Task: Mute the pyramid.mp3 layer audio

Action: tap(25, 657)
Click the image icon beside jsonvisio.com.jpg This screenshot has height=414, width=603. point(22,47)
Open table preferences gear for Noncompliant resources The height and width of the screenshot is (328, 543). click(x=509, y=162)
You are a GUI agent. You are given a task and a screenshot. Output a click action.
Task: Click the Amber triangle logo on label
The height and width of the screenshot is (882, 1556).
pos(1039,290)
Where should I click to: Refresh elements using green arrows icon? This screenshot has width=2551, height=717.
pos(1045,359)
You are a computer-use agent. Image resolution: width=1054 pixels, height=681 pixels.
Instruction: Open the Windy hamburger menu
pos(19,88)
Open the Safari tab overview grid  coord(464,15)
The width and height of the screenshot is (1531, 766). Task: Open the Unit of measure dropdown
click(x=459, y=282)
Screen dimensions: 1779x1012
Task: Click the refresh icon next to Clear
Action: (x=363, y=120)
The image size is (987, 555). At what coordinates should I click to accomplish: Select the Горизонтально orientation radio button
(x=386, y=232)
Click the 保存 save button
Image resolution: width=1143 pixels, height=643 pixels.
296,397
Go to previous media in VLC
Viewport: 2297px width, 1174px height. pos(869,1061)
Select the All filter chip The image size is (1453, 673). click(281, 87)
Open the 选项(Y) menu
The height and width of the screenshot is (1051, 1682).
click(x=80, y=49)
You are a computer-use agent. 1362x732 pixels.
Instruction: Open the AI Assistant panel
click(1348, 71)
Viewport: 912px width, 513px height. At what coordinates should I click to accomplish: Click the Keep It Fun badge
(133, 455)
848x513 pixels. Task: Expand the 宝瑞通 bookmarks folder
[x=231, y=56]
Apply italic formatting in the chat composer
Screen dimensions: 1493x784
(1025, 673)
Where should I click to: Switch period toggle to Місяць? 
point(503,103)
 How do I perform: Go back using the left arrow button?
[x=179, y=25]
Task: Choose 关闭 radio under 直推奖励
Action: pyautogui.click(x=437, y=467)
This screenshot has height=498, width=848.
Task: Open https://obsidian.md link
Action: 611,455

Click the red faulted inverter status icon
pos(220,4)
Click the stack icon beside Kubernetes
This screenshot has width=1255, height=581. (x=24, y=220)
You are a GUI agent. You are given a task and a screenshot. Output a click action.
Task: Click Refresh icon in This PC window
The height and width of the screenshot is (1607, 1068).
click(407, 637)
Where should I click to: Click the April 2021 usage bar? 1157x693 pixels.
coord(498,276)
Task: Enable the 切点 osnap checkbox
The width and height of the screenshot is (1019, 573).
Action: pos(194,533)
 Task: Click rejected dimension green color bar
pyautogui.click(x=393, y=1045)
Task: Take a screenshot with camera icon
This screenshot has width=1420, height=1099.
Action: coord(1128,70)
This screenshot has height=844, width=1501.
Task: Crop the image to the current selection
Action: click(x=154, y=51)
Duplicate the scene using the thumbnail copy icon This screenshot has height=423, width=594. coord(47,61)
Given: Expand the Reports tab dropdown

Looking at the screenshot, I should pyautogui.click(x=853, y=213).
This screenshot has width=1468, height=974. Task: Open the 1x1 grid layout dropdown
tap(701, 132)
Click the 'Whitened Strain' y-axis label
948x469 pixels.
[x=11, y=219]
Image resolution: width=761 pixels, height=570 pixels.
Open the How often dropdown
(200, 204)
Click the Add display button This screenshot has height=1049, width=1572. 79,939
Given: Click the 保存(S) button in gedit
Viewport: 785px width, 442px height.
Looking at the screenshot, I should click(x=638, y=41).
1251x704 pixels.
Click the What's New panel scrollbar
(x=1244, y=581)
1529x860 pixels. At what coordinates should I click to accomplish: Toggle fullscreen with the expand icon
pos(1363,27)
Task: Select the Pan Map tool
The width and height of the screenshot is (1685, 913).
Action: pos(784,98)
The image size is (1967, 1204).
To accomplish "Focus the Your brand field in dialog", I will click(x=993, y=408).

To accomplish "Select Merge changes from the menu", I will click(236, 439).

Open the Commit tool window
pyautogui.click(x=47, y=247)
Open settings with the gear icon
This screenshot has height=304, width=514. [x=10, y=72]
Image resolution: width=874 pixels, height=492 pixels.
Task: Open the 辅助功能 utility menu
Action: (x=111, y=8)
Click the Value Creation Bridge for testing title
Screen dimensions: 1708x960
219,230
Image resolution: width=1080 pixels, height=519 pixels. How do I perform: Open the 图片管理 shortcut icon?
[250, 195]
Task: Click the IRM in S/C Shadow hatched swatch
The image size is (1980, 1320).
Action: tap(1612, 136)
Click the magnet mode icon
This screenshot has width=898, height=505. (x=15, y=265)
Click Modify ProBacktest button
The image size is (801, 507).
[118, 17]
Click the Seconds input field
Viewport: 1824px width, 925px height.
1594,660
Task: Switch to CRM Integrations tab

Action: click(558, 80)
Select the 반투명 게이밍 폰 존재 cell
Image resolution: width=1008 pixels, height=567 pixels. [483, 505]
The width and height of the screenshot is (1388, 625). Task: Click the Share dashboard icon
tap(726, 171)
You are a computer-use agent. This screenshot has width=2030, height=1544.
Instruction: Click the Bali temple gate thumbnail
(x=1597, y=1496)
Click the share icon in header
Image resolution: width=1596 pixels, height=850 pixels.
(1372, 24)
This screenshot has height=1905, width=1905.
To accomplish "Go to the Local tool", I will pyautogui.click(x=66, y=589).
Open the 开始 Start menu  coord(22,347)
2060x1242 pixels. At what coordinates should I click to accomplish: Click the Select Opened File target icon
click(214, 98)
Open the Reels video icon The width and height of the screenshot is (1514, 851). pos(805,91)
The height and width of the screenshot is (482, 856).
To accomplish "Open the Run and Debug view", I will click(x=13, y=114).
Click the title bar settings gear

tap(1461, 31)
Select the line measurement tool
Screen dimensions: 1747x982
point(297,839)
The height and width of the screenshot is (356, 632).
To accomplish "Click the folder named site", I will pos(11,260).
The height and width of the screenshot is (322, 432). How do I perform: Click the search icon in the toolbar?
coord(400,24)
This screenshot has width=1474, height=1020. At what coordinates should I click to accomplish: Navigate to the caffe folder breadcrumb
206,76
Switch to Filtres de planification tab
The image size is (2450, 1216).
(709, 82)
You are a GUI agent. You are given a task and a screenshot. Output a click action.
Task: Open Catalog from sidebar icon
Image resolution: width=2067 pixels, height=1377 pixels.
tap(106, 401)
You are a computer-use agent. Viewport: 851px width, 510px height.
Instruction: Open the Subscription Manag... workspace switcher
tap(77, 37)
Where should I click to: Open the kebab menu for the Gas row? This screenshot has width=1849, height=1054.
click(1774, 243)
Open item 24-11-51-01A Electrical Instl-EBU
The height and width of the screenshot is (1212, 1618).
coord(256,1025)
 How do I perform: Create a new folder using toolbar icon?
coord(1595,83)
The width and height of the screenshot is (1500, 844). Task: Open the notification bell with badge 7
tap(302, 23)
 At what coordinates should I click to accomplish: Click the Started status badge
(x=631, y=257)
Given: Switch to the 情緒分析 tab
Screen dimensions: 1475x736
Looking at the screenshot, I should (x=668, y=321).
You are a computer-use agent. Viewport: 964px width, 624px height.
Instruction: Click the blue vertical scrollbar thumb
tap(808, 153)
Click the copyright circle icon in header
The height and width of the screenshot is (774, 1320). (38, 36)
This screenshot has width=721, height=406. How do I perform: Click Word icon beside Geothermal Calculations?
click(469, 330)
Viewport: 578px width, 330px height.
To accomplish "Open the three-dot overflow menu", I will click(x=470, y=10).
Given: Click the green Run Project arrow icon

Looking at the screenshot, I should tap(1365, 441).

(WORK ORDER): The entire set of records should be returned exactly.

(OUTPUT FOR THIS TASK):
Task: Mute the pyramid.mp3 layer audio

Action: tap(25, 657)
Click the image icon beside jsonvisio.com.jpg This screenshot has height=414, width=603. point(22,47)
Open table preferences gear for Noncompliant resources The height and width of the screenshot is (328, 543). click(x=509, y=162)
You are a GUI agent. You are given a task and a screenshot. Output a click action.
Task: Click the Amber triangle logo on label
The height and width of the screenshot is (882, 1556).
pos(1039,290)
Where should I click to: Refresh elements using green arrows icon? This screenshot has width=2551, height=717.
pos(1045,359)
You are a computer-use agent. Image resolution: width=1054 pixels, height=681 pixels.
Instruction: Open the Windy hamburger menu
pos(19,88)
Open the Safari tab overview grid  coord(464,15)
The width and height of the screenshot is (1531, 766). Task: Open the Unit of measure dropdown
click(x=459, y=282)
Screen dimensions: 1779x1012
Task: Click the refresh icon next to Clear
Action: (x=363, y=120)
The image size is (987, 555). At what coordinates should I click to accomplish: Select the Горизонтально orientation radio button
(x=386, y=232)
Click the 保存 save button
Image resolution: width=1143 pixels, height=643 pixels.
296,397
Go to previous media in VLC
Viewport: 2297px width, 1174px height. pos(869,1061)
Select the All filter chip The image size is (1453, 673). click(281, 87)
Open the 选项(Y) menu
The height and width of the screenshot is (1051, 1682).
click(x=80, y=49)
You are a computer-use agent. 1362x732 pixels.
Instruction: Open the AI Assistant panel
click(1348, 71)
Viewport: 912px width, 513px height. At what coordinates should I click to accomplish: Click the Keep It Fun badge
(133, 455)
848x513 pixels. Task: Expand the 宝瑞通 bookmarks folder
[x=231, y=56]
Apply italic formatting in the chat composer
Screen dimensions: 1493x784
(1025, 673)
Where should I click to: Switch period toggle to Місяць? 
point(503,103)
 How do I perform: Go back using the left arrow button?
[x=179, y=25]
Task: Choose 关闭 radio under 直推奖励
Action: pyautogui.click(x=437, y=467)
This screenshot has height=498, width=848.
Task: Open https://obsidian.md link
Action: 611,455

Click the red faulted inverter status icon
pos(220,4)
Click the stack icon beside Kubernetes
This screenshot has width=1255, height=581. (x=24, y=220)
You are a GUI agent. You are given a task and a screenshot. Output a click action.
Task: Click Refresh icon in This PC window
The height and width of the screenshot is (1607, 1068).
click(407, 637)
Where should I click to: Click the April 2021 usage bar? 1157x693 pixels.
coord(498,276)
Task: Enable the 切点 osnap checkbox
The width and height of the screenshot is (1019, 573).
Action: pos(194,533)
 Task: Click rejected dimension green color bar
pyautogui.click(x=393, y=1045)
Task: Take a screenshot with camera icon
This screenshot has width=1420, height=1099.
Action: coord(1128,70)
This screenshot has height=844, width=1501.
Task: Crop the image to the current selection
Action: click(x=154, y=51)
Duplicate the scene using the thumbnail copy icon This screenshot has height=423, width=594. coord(47,61)
Given: Expand the Reports tab dropdown

Looking at the screenshot, I should pyautogui.click(x=853, y=213).
This screenshot has width=1468, height=974. Task: Open the 1x1 grid layout dropdown
tap(701, 132)
Click the 'Whitened Strain' y-axis label
948x469 pixels.
[x=11, y=219]
Image resolution: width=761 pixels, height=570 pixels.
Open the How often dropdown
(200, 204)
Click the Add display button This screenshot has height=1049, width=1572. 79,939
Given: Click the 保存(S) button in gedit
Viewport: 785px width, 442px height.
Looking at the screenshot, I should click(x=638, y=41).
1251x704 pixels.
Click the What's New panel scrollbar
(x=1244, y=581)
1529x860 pixels. At what coordinates should I click to accomplish: Toggle fullscreen with the expand icon
pos(1363,27)
Task: Select the Pan Map tool
The width and height of the screenshot is (1685, 913).
Action: pos(784,98)
The image size is (1967, 1204).
To accomplish "Focus the Your brand field in dialog", I will click(x=993, y=408).

To accomplish "Select Merge changes from the menu", I will click(236, 439).

Open the Commit tool window
pyautogui.click(x=47, y=247)
Open settings with the gear icon
This screenshot has height=304, width=514. [x=10, y=72]
Image resolution: width=874 pixels, height=492 pixels.
Task: Open the 辅助功能 utility menu
Action: (x=111, y=8)
Click the Value Creation Bridge for testing title
Screen dimensions: 1708x960
219,230
Image resolution: width=1080 pixels, height=519 pixels. How do I perform: Open the 图片管理 shortcut icon?
[250, 195]
Task: Click the IRM in S/C Shadow hatched swatch
The image size is (1980, 1320).
Action: tap(1612, 136)
Click the magnet mode icon
This screenshot has width=898, height=505. (x=15, y=265)
Click Modify ProBacktest button
The image size is (801, 507).
[118, 17]
Click the Seconds input field
Viewport: 1824px width, 925px height.
1594,660
Task: Switch to CRM Integrations tab

Action: click(558, 80)
Select the 반투명 게이밍 폰 존재 cell
Image resolution: width=1008 pixels, height=567 pixels. [483, 505]
The width and height of the screenshot is (1388, 625). Task: Click the Share dashboard icon
tap(726, 171)
You are a computer-use agent. This screenshot has width=2030, height=1544.
Instruction: Click the Bali temple gate thumbnail
(x=1597, y=1496)
Click the share icon in header
Image resolution: width=1596 pixels, height=850 pixels.
(1372, 24)
This screenshot has height=1905, width=1905.
To accomplish "Go to the Local tool", I will pyautogui.click(x=66, y=589).
Open the 开始 Start menu  coord(22,347)
2060x1242 pixels. At what coordinates should I click to accomplish: Click the Select Opened File target icon
click(214, 98)
Open the Reels video icon The width and height of the screenshot is (1514, 851). pos(805,91)
The height and width of the screenshot is (482, 856).
To accomplish "Open the Run and Debug view", I will click(x=13, y=114).
Click the title bar settings gear

tap(1461, 31)
Select the line measurement tool
Screen dimensions: 1747x982
point(297,839)
The height and width of the screenshot is (356, 632).
To accomplish "Click the folder named site", I will pos(11,260).
The height and width of the screenshot is (322, 432). How do I perform: Click the search icon in the toolbar?
coord(400,24)
This screenshot has width=1474, height=1020. At what coordinates should I click to accomplish: Navigate to the caffe folder breadcrumb
206,76
Switch to Filtres de planification tab
The image size is (2450, 1216).
(709, 82)
You are a GUI agent. You are given a task and a screenshot. Output a click action.
Task: Open Catalog from sidebar icon
Image resolution: width=2067 pixels, height=1377 pixels.
tap(106, 401)
You are a computer-use agent. Viewport: 851px width, 510px height.
Instruction: Open the Subscription Manag... workspace switcher
tap(77, 37)
Where should I click to: Open the kebab menu for the Gas row? This screenshot has width=1849, height=1054.
click(1774, 243)
Open item 24-11-51-01A Electrical Instl-EBU
The height and width of the screenshot is (1212, 1618).
coord(256,1025)
 How do I perform: Create a new folder using toolbar icon?
coord(1595,83)
The width and height of the screenshot is (1500, 844). Task: Open the notification bell with badge 7
tap(302, 23)
 At what coordinates should I click to accomplish: Click the Started status badge
(x=631, y=257)
Given: Switch to the 情緒分析 tab
Screen dimensions: 1475x736
Looking at the screenshot, I should (x=668, y=321).
You are a computer-use agent. Viewport: 964px width, 624px height.
Instruction: Click the blue vertical scrollbar thumb
tap(808, 153)
Click the copyright circle icon in header
The height and width of the screenshot is (774, 1320). (38, 36)
This screenshot has width=721, height=406. How do I perform: Click Word icon beside Geothermal Calculations?
click(469, 330)
Viewport: 578px width, 330px height.
To accomplish "Open the three-dot overflow menu", I will click(x=470, y=10).
Given: Click the green Run Project arrow icon

Looking at the screenshot, I should tap(1365, 441).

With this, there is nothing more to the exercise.